Take part in physical activity
Engaging in vigorous physical activity can increase resilience and reduce stress hormones.
You can start the day with a quick run before work or unwind with a simple walk during your breaks, as the American Psychological Association states, exercising “fuels the brain’s stress buffers.”
Doing short stretches of physical activity throughout the week can still help you reach the recommended levels of physical activity.
Relax and take some time off
You are granted a personal day at work for a reason. It is very important not to let this time go to waste by using it for other purposes and depriving yourself of time that is very much needed. You should also plan a vacation and take the time to enjoy it.
Any slight change of environment and scenery – even if for only a day or two – can be invigorating.
Find someone to talk to
Consider talking to a supervisor at work or a therapist outside of work about work, your stressors, or whatever is on your mind.
Since it is such a confidential job, it can be difficult for you to share your problems and concerns with your friends or family members, so it is crucial that you find someone who can listen to your concerns and can offer you guidance and advice when you need it.
Having spent a great deal of time and effort to obtain your education and license, you should be sure to protect your work commitments by being attentive to your own needs as well.
If you want to deal with your social worker’s stress before it is too late, you should not wait. Take action now to reduce symptoms of burnout and alleviate compassion fatigue by implementing strategies today.

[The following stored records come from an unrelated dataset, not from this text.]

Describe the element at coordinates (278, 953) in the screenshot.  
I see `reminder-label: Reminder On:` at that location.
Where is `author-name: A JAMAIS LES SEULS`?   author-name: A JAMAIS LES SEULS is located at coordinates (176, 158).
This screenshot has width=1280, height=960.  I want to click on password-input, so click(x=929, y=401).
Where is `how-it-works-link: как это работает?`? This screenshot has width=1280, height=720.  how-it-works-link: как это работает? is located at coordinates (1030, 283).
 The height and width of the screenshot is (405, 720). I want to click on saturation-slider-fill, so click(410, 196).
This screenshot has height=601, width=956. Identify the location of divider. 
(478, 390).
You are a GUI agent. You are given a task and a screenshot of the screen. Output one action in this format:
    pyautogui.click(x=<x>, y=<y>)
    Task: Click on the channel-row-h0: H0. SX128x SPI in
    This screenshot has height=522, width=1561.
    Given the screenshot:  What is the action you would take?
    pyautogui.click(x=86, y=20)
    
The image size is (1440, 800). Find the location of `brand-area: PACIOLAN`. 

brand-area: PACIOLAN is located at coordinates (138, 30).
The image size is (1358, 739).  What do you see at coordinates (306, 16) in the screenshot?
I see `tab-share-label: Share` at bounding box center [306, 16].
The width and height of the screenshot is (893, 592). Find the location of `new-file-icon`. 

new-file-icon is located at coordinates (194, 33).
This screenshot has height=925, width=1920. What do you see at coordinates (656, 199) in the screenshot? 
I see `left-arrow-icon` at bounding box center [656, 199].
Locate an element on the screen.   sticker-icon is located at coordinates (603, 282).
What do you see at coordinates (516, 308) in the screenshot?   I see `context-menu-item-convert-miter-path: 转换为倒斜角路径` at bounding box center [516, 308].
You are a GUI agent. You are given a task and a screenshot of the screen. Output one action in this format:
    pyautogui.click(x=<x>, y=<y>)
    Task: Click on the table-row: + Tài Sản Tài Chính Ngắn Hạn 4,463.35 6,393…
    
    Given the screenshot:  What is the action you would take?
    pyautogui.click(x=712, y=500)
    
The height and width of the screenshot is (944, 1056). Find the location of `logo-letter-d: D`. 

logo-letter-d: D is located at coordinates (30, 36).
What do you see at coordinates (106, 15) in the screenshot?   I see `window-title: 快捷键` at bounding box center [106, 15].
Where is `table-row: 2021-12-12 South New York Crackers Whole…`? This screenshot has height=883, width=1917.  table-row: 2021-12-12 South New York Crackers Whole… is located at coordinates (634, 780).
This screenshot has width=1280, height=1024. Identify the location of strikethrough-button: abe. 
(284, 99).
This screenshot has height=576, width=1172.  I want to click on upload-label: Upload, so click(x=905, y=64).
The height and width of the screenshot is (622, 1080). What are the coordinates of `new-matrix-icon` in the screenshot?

Creating a consistent self-care regimen is imperative for social workers. You should engage in certain activities at least once a week, even if it is not something you do every day. To remain empathetic and effective as practitioners, social workers must take time to process and rejuvenate.
Social workers interact with people of all ages who have experienced multiple stressors and traumas. When you internalize your clients’ experiences and stresses, you are more likely to suffer vicarious trauma. Being able to talk to supportive colleagues or process feelings with a supervisor or therapist is important in preventing burnout.